The development of my very own List of Betterment, inspired by this book, has occupied my mind for months. I started working on my personal list after reading about the author’s trials and tribulations climbing the mountainous reading challenge he set for himself. His book choices included many famous classics and several obscure titles. Not for a minute would I try to climb the same mountain, it’s much too high for me. That said, I’ve created a list of the books I believe, after reading, made me a better reader, which in turn enhanced my empathy with the experiences of others, and my understanding of myself, hence the term “betterment”.
I could give you a list of the fifty books Andy Miller read in his year long reading challenge, but I think it would be much more fun to buy his book to find out which ones he chose and why. I was pleased he didn’t focus on the “Western Canon”; he went with his personal choices, some completely new to me, some not even listed in my edition of Peter Boxall’s 1001 Books You Must Read Before You Die. Mr Miller’s experience is very well steeped in the knowledge of literature, good and bad. His day job is in the publishing industry, and he has a University education.

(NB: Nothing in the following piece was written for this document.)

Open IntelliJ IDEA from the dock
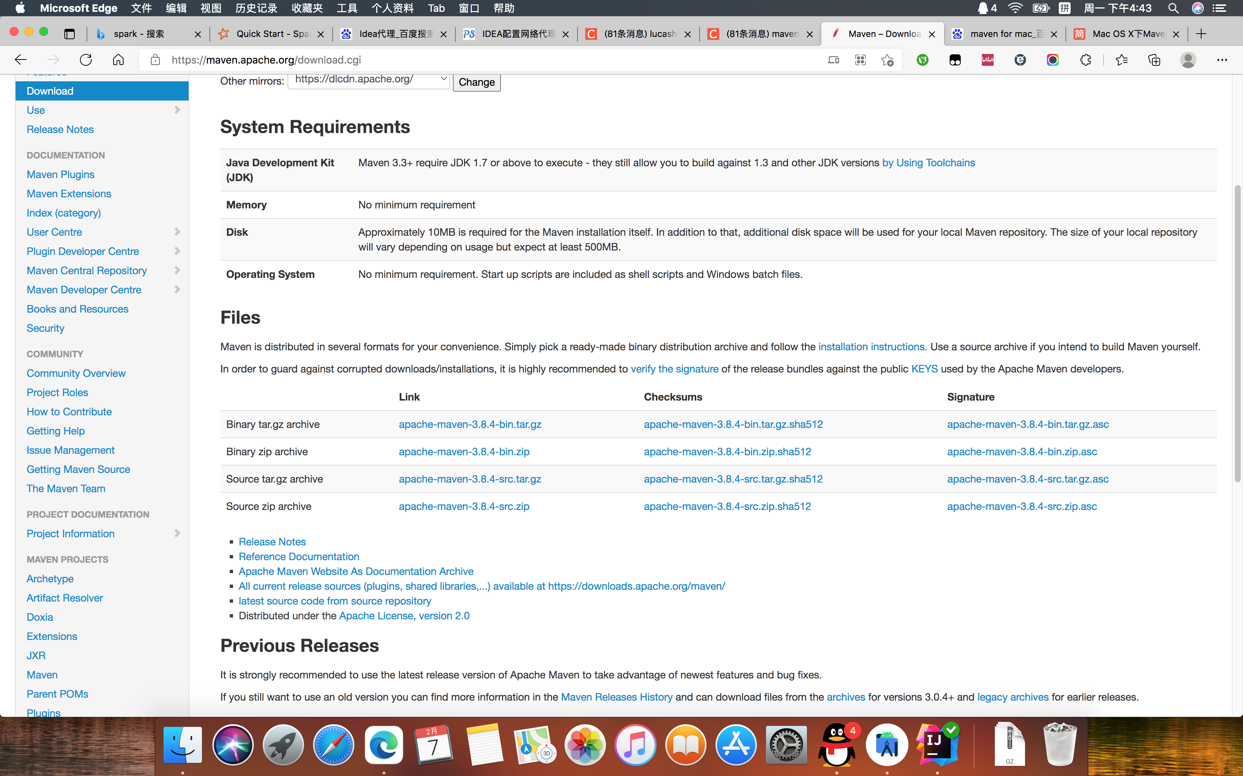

It didn’t matter to me which books he chose for his journey, what mattered to me was his musing about books. I love books about books. As mentioned several times in my previous blog posts I have an aversion to the “classics” and shame upon shame, an inability to understand poetry. Books like A Year of Reading Dangerously help me access books that I otherwise would have no understanding. It’s like coming in through the back-door, sitting at the kitchen table and having a lovely person converse and share their knowledge of something really really interesting. Why interesting you may well ask. Interesting because, classics have stood the test of time, they come highly recommended for a good reason. Millions of people across many cultures and generations have put their stamp of approval on them. I have a longing to tap into an experienced reader’s love of these books, before investing my time in something that may turn me off classics for life.
I’m not a lazy reader, and it’s not that I haven’t tried to read several classics, and I’m proud to say, I’ve sometimes succeeded. It’s just that I find it wearing and unrewarding to read words that don’t make sense to me. The most difficult book I’ve ever worked hard to read was Possession by A.S.Byatt. I don’t think it is in the “classics” category yet, however I did work through it three times and finally enjoyed the story once I decided to skip the poetry. I doggedly researched the myths mentioned throughout A.S.Byatt’s story. The author would be disappointed if she knew I skipped the poetry. The poetry was very important to the book. I decided to skip it and was rewarded by “getting” the story, well part of it anyway. After that experience, I don’t think I’ll bother with another book I don’t “get” after reading 50 pages. There are so many to enjoy.
In his book, Andy Miller shared how a well read, well educated person, approaches a reading challenge of mountainous proportions. I enjoyed his story, his narration, his humour, the serious bits, and his musing on the struggles of daily life. It’s amazing what we all could do if we put our mind to it. Tenacity rules!